Beginning with a harrowing segment showing bodies being burned at the end of the brutal Sri Lankan Civil War, we follow Tamil Tiger fighter Dheepan (Jesuthasan Antonythasan) who poses as the husband and father to two other refugees in order to escape his war-torn homeland.
Once he and his newfound wife (Kalieswari Srinivasan) and daughter (Claudine Vinasithamby) arrive at their new home in a crime-ridden area of the Parisian outskirts, Dheepan gets whatever job he can – a caretaker in their apartment building.
Rather than the obvious political angle, it’s a film much more interested in the human cost and what it really means to start over and leave everything you’ve ever known to come to a new land where opportunity seems as tantalizingly possible as uncertainty is brutally apparent. Not only does this mean Dheepan having to readjust to an entirely new way of making a living, but also his daughter having to get used to a new school where she’s told to forget homeland customs.
There’s a keen sense of muscular, gritty realism that spares none of the gory details of this family’s fraught situation – explosive moments of horrific violence and all-too-believable domestic disputes alike – that are meritoriously punctuated with enigmatic visual flights of fancy.

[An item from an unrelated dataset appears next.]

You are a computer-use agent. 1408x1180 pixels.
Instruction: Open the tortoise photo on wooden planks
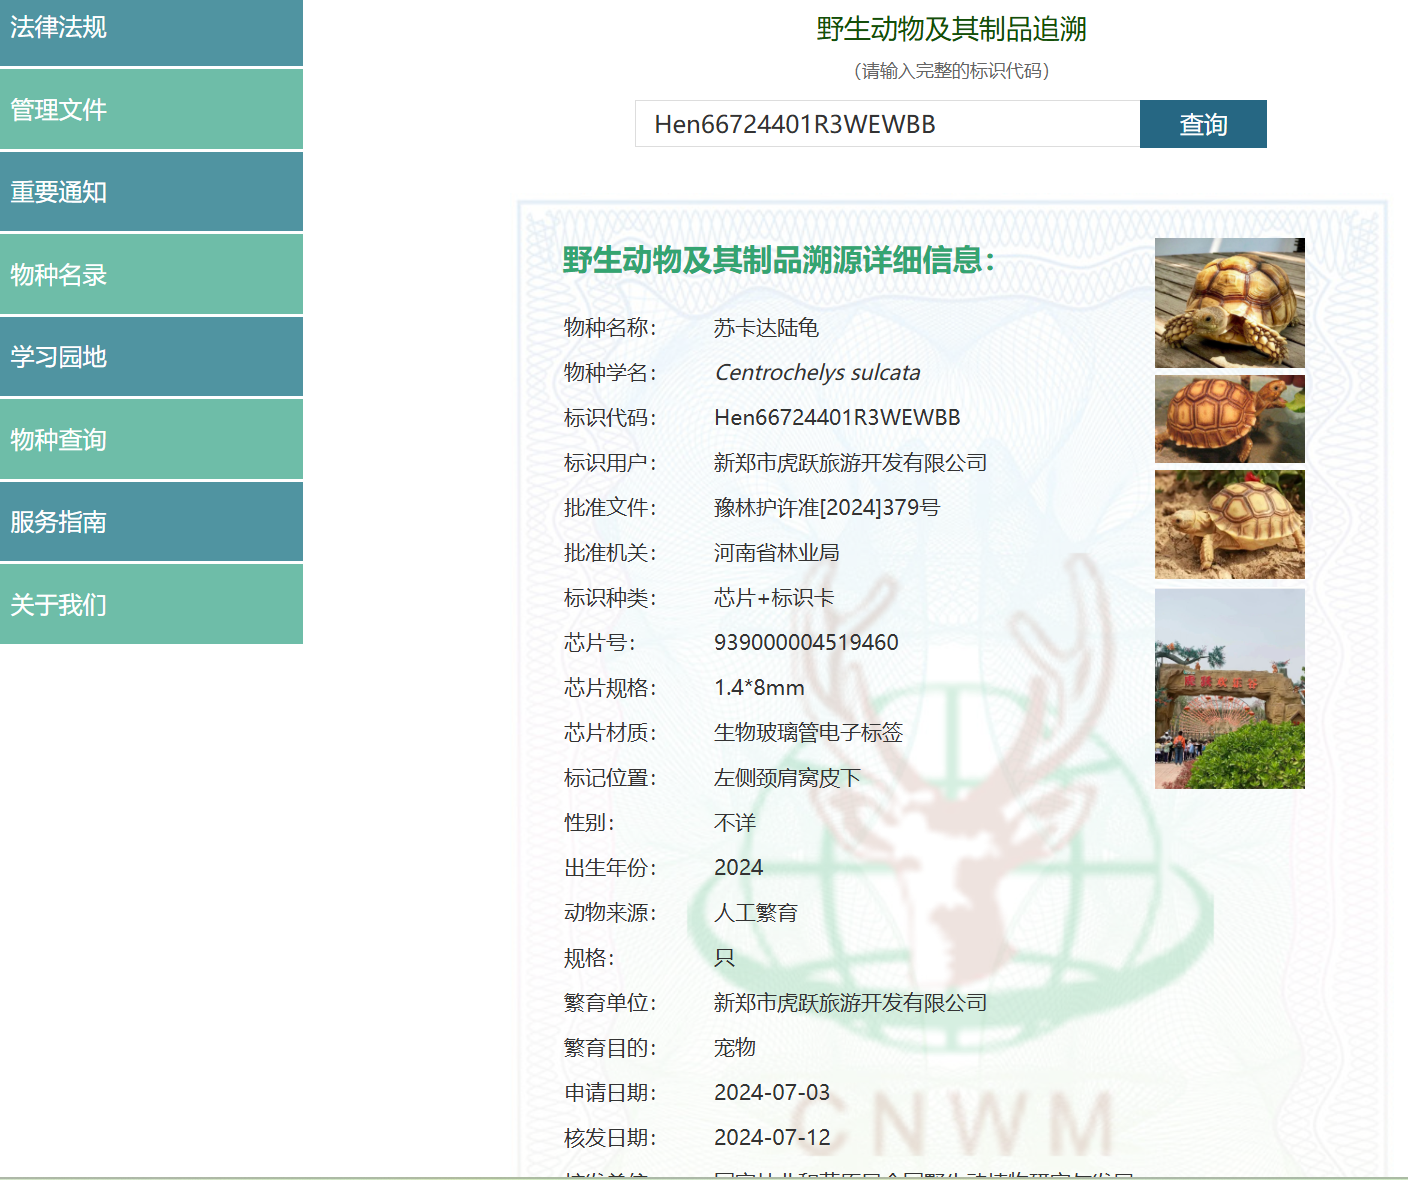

It’s a magical realism that brings to mind Benh Zeitlin’s Oscar-nominated Beasts of the Southern Wild, not least in its use of animals – specifically a motif of an elephant emerging from blurred closeness to brilliant clarity – to create a metaphorical yet strangely tangible cinematic landscape.
With well-written characters, subtly affecting performances and a commitment to uncompromising storytelling, Audiard paints a rich, believable and powerfully sympathetic picture of the effect of immigration on lives and what it means to find a place to call home.